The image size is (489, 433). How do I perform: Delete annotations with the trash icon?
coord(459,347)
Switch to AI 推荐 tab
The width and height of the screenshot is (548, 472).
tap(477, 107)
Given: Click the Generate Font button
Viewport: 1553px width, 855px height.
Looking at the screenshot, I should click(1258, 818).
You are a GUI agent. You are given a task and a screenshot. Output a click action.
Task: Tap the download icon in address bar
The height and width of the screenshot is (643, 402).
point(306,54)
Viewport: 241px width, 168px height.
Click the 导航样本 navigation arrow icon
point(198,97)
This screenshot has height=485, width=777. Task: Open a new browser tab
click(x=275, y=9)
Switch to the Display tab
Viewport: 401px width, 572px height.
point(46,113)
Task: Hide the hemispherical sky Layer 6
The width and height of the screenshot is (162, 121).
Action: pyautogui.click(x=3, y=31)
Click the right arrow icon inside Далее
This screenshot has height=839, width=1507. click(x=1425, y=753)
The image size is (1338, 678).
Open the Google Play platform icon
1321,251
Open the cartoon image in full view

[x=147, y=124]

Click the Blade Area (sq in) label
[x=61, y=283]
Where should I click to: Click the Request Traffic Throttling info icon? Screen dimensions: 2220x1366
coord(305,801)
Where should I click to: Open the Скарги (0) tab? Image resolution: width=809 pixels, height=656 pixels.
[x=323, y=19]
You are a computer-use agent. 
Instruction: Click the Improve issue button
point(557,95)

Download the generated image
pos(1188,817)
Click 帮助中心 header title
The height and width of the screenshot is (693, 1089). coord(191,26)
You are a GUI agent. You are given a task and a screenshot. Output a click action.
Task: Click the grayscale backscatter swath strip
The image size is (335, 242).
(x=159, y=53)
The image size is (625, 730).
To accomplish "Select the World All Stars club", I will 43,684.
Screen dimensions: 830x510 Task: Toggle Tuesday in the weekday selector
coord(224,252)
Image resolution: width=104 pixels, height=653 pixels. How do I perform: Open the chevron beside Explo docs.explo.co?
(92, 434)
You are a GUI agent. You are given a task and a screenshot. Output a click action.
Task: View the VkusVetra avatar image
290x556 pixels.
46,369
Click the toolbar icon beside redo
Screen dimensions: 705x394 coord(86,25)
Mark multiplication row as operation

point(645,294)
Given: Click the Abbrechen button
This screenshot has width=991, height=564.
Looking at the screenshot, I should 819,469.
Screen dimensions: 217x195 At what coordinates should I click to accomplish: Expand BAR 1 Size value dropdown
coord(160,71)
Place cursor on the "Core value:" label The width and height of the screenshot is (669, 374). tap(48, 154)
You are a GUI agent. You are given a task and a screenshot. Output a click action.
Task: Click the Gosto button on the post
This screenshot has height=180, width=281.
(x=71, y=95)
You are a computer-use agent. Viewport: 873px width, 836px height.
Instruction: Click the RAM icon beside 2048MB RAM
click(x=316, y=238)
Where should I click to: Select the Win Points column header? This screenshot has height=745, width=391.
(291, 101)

========================

> Stated goal
Copy all of the rows above word for word, keeping every line as it appears.

> Written response
The image size is (489, 433). How do I perform: Delete annotations with the trash icon?
coord(459,347)
Switch to AI 推荐 tab
The width and height of the screenshot is (548, 472).
tap(477, 107)
Given: Click the Generate Font button
Viewport: 1553px width, 855px height.
Looking at the screenshot, I should click(1258, 818).
You are a GUI agent. You are given a task and a screenshot. Output a click action.
Task: Tap the download icon in address bar
The height and width of the screenshot is (643, 402).
point(306,54)
Viewport: 241px width, 168px height.
Click the 导航样本 navigation arrow icon
point(198,97)
This screenshot has height=485, width=777. Task: Open a new browser tab
click(x=275, y=9)
Switch to the Display tab
Viewport: 401px width, 572px height.
point(46,113)
Task: Hide the hemispherical sky Layer 6
The width and height of the screenshot is (162, 121).
Action: pyautogui.click(x=3, y=31)
Click the right arrow icon inside Далее
This screenshot has height=839, width=1507. click(x=1425, y=753)
The image size is (1338, 678).
Open the Google Play platform icon
1321,251
Open the cartoon image in full view

[x=147, y=124]

Click the Blade Area (sq in) label
[x=61, y=283]
Where should I click to: Click the Request Traffic Throttling info icon? Screen dimensions: 2220x1366
coord(305,801)
Where should I click to: Open the Скарги (0) tab? Image resolution: width=809 pixels, height=656 pixels.
[x=323, y=19]
You are a computer-use agent. 
Instruction: Click the Improve issue button
point(557,95)

Download the generated image
pos(1188,817)
Click 帮助中心 header title
The height and width of the screenshot is (693, 1089). coord(191,26)
You are a GUI agent. You are given a task and a screenshot. Output a click action.
Task: Click the grayscale backscatter swath strip
The image size is (335, 242).
(x=159, y=53)
The image size is (625, 730).
To accomplish "Select the World All Stars club", I will 43,684.
Screen dimensions: 830x510 Task: Toggle Tuesday in the weekday selector
coord(224,252)
Image resolution: width=104 pixels, height=653 pixels. How do I perform: Open the chevron beside Explo docs.explo.co?
(92, 434)
You are a GUI agent. You are given a task and a screenshot. Output a click action.
Task: View the VkusVetra avatar image
290x556 pixels.
46,369
Click the toolbar icon beside redo
Screen dimensions: 705x394 coord(86,25)
Mark multiplication row as operation

point(645,294)
Given: Click the Abbrechen button
This screenshot has width=991, height=564.
Looking at the screenshot, I should 819,469.
Screen dimensions: 217x195 At what coordinates should I click to accomplish: Expand BAR 1 Size value dropdown
coord(160,71)
Place cursor on the "Core value:" label The width and height of the screenshot is (669, 374). tap(48, 154)
You are a GUI agent. You are given a task and a screenshot. Output a click action.
Task: Click the Gosto button on the post
This screenshot has height=180, width=281.
(x=71, y=95)
You are a computer-use agent. Viewport: 873px width, 836px height.
Instruction: Click the RAM icon beside 2048MB RAM
click(x=316, y=238)
Where should I click to: Select the Win Points column header? This screenshot has height=745, width=391.
(291, 101)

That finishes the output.